El principal desafío del listado positivo: garantizar su aplicación efectiva
Uno de los principales retos del proyecto no está en el diseño del sistema, sino en su aplicación práctica. María Besteiros advierte que “puede ser problemático comprobar el cumplimiento de esta normativa”, una preocupación que se centra en la capacidad real de control por parte de las administraciones.
Según la experta, uno de los problemas principales puede ser la falta de medios para garantizar que no se tienen especies consideradas prohibidas. También señala las limitaciones del sistema de inspección: “No es viable ni legal que las entidades encargadas de la inspección vayan casa por casa y los veterinarios tampoco pueden actuar como policías, más allá de denunciar maltratos evidentes”.
Todo ello plantea serias dudas sobre cómo se verificará si se está cumpliendo con la nueva normativa o no, y si realmente evitará por completo el tráfico ilegal de animales.
Qué pasará con las especies que queden excluidas del nuevo sistema
El Proyecto de Real Decreto señala que solo podrán mantenerse como animales de compañía aquellas especies incluidas en el listado positivo.
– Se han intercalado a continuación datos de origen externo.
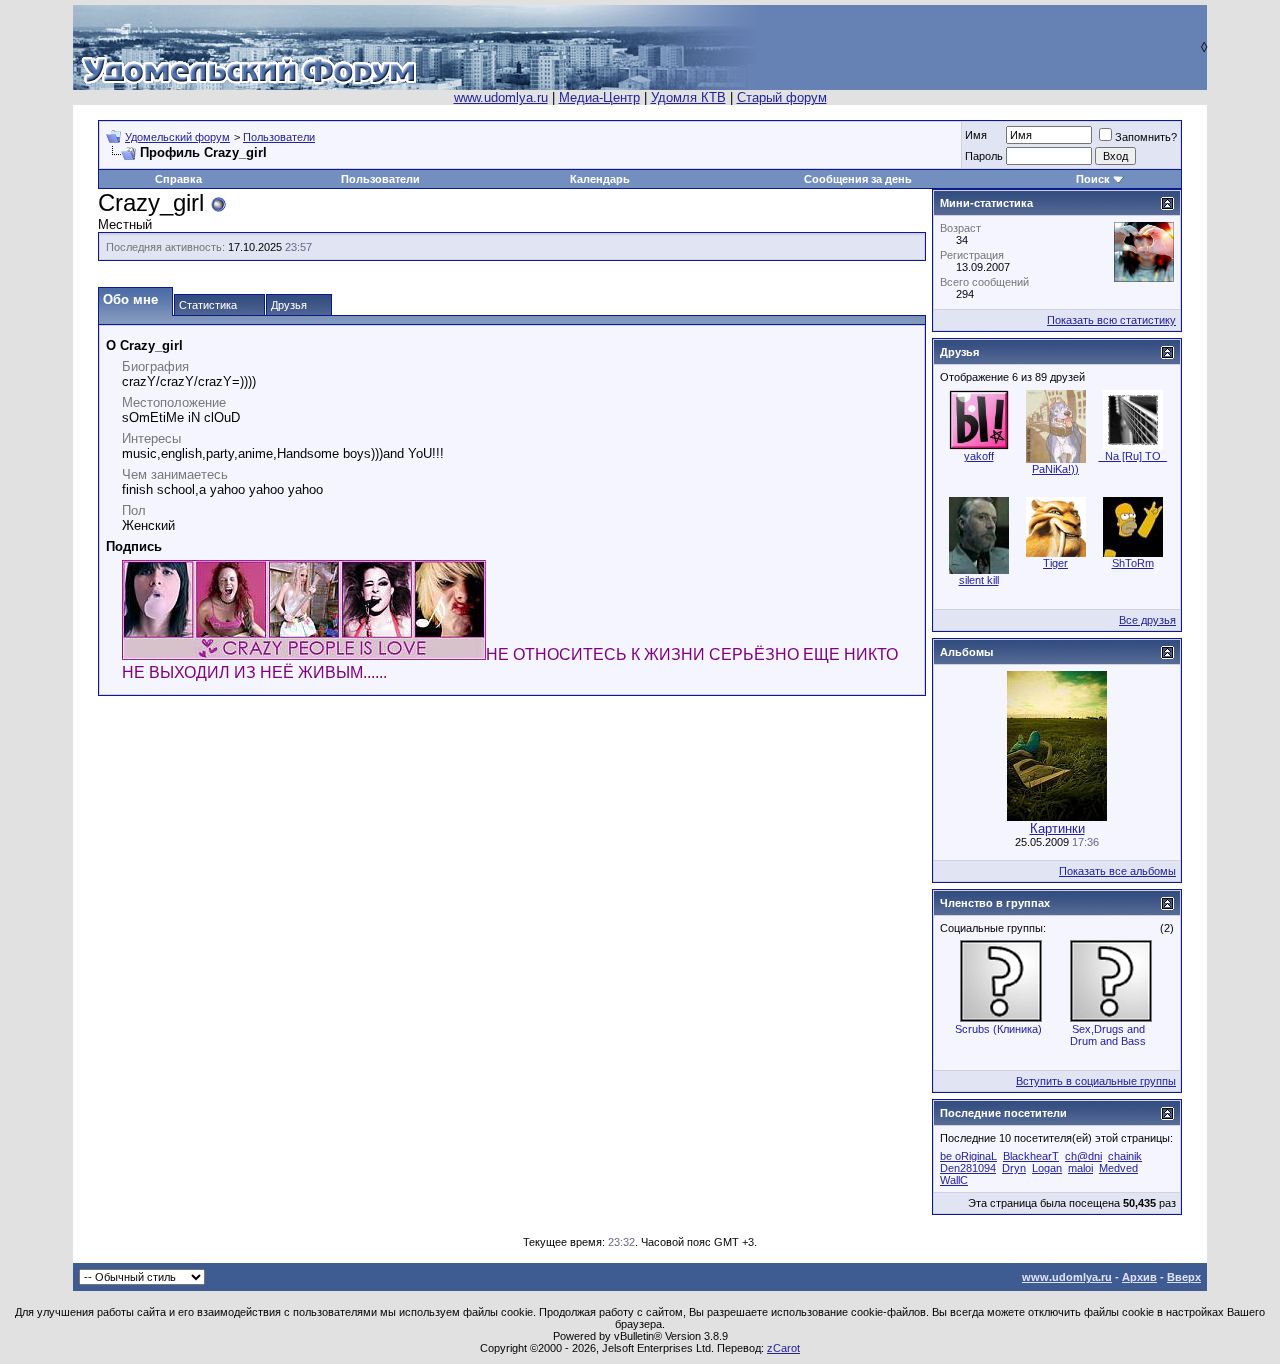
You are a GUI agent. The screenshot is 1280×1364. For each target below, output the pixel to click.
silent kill (979, 580)
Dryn (1014, 1168)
Sin embargo, también contempla autorizaciones excepcionales para aquellas personas que conviven con animales “prohibidos” desde antes de la entrada en vigor de la nueva normativa.
En estos casos, por tanto, se podrá autorizar su tenencia siempre y cuando las personas titulares acrediten mediante documentación, como facturas de compra o informes veterinarios, que tenían a esos animales desde antes del desarrollo del listado positivo.
Ahora bien, si no puede acreditarse la tenencia o no se concede la autorización, la normativa es clara: los animales pasarán a disposición de las autoridades competentes.
En este contexto, se plantea un reto añadido y es qué ocurrirá con esos animales. Besteiros a punta a esta cuestión como un elemento clave. En aquellos supuestos en los que sea necesario retirar un animal, la experta subraya que “habría que poder trasladarlo a unas instalaciones adecuadas”, lo que implicaría disponer de centros especializados para garantizar su bienestar.
En definitiva, el Proyecto de Real Decreto supone un paso clave en la lucha contra el tráfico ilegal y la tenencia responsable de animales de compañía en España. Sin embargo, también plantea desafíos en su aplicación que deberán solventarse para hacerlo efectivo.